# Small Table saws



## K27fireman (Jul 19, 2008)

Which one would you buy, and why? 
http://www.micromark.com/MICROLUX-TILT-ARBOR-TABLE-SAW,7500.html

http://www.minicrafttools.com/38070.html

http://byrnesmodelmachines.com/tablesaw.html

BTW I have all the big stuff.

Thanks for you Help!!!!!


----------



## chuckger (Jan 2, 2008)

Hi K27,

Try this site Byrnesmodelmachines.com and check out his saw. If I was going to buy a small table saw this would be it.
Some one bought one droped it down a flight of stairs and it worked perfectly.

Chuck


----------



## K27fireman (Jul 19, 2008)

Its been added to my list, Thanks!


----------



## Dwight Ennis (Jan 2, 2008)

I own the Micro-Mark saw. It's a terrific little tool, an using the high fence and featherboards (extra accessories), I've cut 1:20 scale redwood 1 x 10s (0.05 x 0.60) and 2 x 4s (0.10 x 0.20) with ease. 

All the wood to make this water tank (including the tank itself which is built up board by board) was cut using that little saw...










Same for this backwoods sanding facility...










The Proxxon looks like pretty much the same saw for less money, though you may still need to get the high fence and featherboards from Micro-Mark. I found the stock fence that came with the saw pretty much useless for this kind ow work... it wasn't nearly high enough.


----------



## FH&PB (Jan 2, 2008)

I have the MicroMark, too, and it's a fabulous tool for modeling. With the fine-adjustment fence (sold separately), I can hold tolerances of a couple of thousandths of an inch. 

So, even though I can't compare the ones you mentioned, I can state my satisfaction with the MicroMark.


----------



## Jack - Freshwater Models (Feb 17, 2008)

The big difference between the Micromark and the Byrnes is tilting arbor. I have the Micromark whcih I have used for production work and considering the cost on sale in the summer it has been a good saw. I have had a couple of parts break. I don't like the rip fence which is not all that accurate. I would choose the byrnes if ya don't need the tilting arbor and have extra $. 

Jack


----------



## Joe Johnson (Jan 2, 2008)

I've had the Micromark for years and have been very happy with it. The high fence and the feather boards are a must. Not cheap but I would buy another one if something happened to this one.


----------



## monsterhunter (May 25, 2008)

I bought a small, fine toothed blade at sears and put it in my big table saw. I think it's meant for a small cordless circular saw, but has the same size arbor as my big saw.   I made a throat plate out of masonite. The blade was about  $15.  I've cut all kinds of stuff with it.  It has worked just fine for me.  I can easily cut small lumber with it.
Dan


----------



## Les (Feb 11, 2008)

Steve,

I'd like to copy your sand house and water tank. Mind?

(Beautiful work--and I'm gettin' closer to starting. No, really, this time.)









Les


----------



## tiespike (Jan 6, 2008)

backwoods water tank is found in the archives 

http://archive.mylargescale.com/articles/articles/ 

scoll down to the bottom a good article, one of the first I looked at when i joined. 
Dave


----------



## Les (Feb 11, 2008)

Dave,

Thanks for the link!

Les


----------



## Dwight Ennis (Jan 2, 2008)
□ □ □ □ □ □ □
> YOUR GOAL: Retype the stretch of the small table saws thread from "So, even though" through "(Feb 17, 2008)", keeping every character unchanged.

> PROVIDED DATA:
□ □ □ □ □ □ □
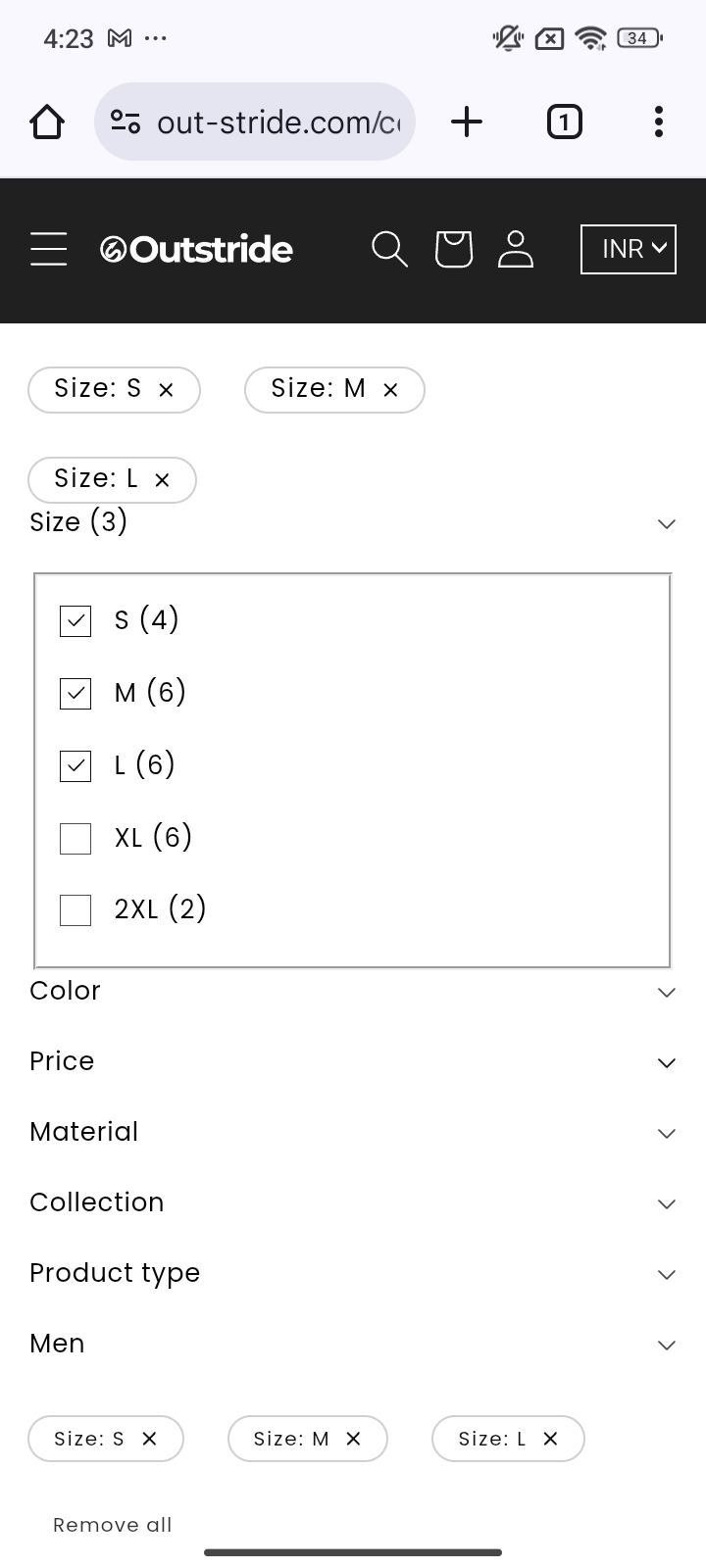Enable the 2XL size checkbox
Viewport: 706px width, 1568px height.
[76, 910]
□ □ □ □ □ □ □
> OUTPUT BELOW:
So, even though I can't compare the ones you mentioned, I can state my satisfaction with the MicroMark.


----------



## Jack - Freshwater Models (Feb 17, 2008)